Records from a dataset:
[Start of section]

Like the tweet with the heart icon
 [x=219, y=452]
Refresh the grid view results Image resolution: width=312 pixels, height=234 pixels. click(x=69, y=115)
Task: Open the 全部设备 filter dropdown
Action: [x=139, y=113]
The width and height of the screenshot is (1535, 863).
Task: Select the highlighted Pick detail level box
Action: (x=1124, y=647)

[End of section]

TASK TO CARRY OUT
Retype the data in full, and keep every line identical to the original.

ANSWER TO THIS EXERCISE
Like the tweet with the heart icon
 [x=219, y=452]
Refresh the grid view results Image resolution: width=312 pixels, height=234 pixels. click(x=69, y=115)
Task: Open the 全部设备 filter dropdown
Action: [x=139, y=113]
The width and height of the screenshot is (1535, 863).
Task: Select the highlighted Pick detail level box
Action: (x=1124, y=647)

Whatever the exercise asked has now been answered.